Evusheld Monoclonal Antibody Treatment
Tixagevimab and cilgavimab (Evusheld) are authorized for patients not currently infected with COVID-19 and who have not been recently exposed. Evusheld is also to be reserved for patients who are moderately to severely immunocompromised who cannot mount an appropriate response to COVID-19 or who cannot be vaccinated due to a history of severe reactions to the vaccine components. This is NOT to be treated as an alternative to vaccination.
Evusheld is being restricted to the following indications:
- Active treatment for solid tumor or hematologic malignancy
- Receipt of solid-organ transplant and taking immunosuppressive therapy
- Receipt of chimeric antigen receptor (CAR)-T-cell or hematopoietic stem cell transplant (within 2 years of transplantation or taking immunosuppression therapy)
- Moderate or severe primary immunodeficiency (e.g., DiGeorge syndrome, Wiskott-Aldrich syndrome)
- Advanced or untreated HIV infection (people with HIV and CD4 cell counts < 200/mm3 , history of an AIDS-defining illness without immune reconstitution, or clinical manifestations of symptomatic HIV)

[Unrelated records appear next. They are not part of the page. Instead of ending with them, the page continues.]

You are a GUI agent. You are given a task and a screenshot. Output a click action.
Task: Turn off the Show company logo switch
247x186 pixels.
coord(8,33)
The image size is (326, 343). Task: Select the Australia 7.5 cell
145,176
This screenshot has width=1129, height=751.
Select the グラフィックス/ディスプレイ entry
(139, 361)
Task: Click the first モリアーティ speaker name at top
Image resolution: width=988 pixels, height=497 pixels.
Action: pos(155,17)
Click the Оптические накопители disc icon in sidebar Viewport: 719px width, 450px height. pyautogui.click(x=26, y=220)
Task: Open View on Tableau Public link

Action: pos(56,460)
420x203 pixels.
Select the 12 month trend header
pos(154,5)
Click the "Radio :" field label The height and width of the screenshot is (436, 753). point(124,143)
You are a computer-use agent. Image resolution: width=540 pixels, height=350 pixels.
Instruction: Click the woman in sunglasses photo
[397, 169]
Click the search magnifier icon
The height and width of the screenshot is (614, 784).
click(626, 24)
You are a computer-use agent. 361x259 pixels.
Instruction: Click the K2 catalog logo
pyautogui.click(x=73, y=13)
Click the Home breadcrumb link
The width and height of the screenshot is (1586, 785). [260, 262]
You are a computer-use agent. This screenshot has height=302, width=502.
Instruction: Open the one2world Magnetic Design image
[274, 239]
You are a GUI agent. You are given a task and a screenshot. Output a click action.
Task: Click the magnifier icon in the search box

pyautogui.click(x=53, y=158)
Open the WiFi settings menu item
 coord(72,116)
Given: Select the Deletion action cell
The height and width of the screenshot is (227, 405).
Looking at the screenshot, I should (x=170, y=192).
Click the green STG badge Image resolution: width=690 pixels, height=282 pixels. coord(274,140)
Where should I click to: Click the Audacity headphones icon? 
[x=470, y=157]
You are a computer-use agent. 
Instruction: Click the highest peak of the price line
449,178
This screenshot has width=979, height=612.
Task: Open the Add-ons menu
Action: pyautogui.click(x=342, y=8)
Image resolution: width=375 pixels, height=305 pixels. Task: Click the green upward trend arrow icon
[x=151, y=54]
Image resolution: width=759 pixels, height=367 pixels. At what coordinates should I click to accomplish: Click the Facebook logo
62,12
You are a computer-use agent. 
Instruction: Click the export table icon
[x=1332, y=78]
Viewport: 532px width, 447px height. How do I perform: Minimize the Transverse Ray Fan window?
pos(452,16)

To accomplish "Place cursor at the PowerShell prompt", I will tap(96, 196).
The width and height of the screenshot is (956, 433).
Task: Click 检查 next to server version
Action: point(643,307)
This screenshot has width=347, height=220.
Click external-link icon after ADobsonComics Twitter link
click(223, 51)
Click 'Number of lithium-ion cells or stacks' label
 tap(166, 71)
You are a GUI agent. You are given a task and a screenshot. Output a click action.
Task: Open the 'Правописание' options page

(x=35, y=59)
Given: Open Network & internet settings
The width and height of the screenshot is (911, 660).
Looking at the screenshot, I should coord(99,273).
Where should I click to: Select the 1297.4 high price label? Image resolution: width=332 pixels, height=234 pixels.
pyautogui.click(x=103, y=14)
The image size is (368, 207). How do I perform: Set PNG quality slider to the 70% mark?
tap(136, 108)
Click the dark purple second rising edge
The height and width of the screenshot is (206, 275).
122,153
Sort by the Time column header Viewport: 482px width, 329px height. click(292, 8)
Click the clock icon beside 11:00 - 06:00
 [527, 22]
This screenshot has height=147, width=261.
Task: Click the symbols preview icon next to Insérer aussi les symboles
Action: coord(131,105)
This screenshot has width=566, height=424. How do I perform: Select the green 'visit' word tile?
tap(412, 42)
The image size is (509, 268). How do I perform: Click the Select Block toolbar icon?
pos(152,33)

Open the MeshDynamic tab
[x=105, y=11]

- Active treatment with high-dose corticosteroids (i.e., ≥20 mg prednisone or equivalent per day when administered for ≥2 weeks), alkylating agents, antimetabolites, transplant-related immunosuppressive drugs, cancer chemotherapeutic agents classified as severely immunosuppressive, tumor-necrosis (TNF) blockers, and other biologic agents that are immunosuppressive or immunomodulatory (e.g., B-cell depleting agents)
As more supply becomes available, these indications may expand. This website will have the most up-to-date indications and referral form.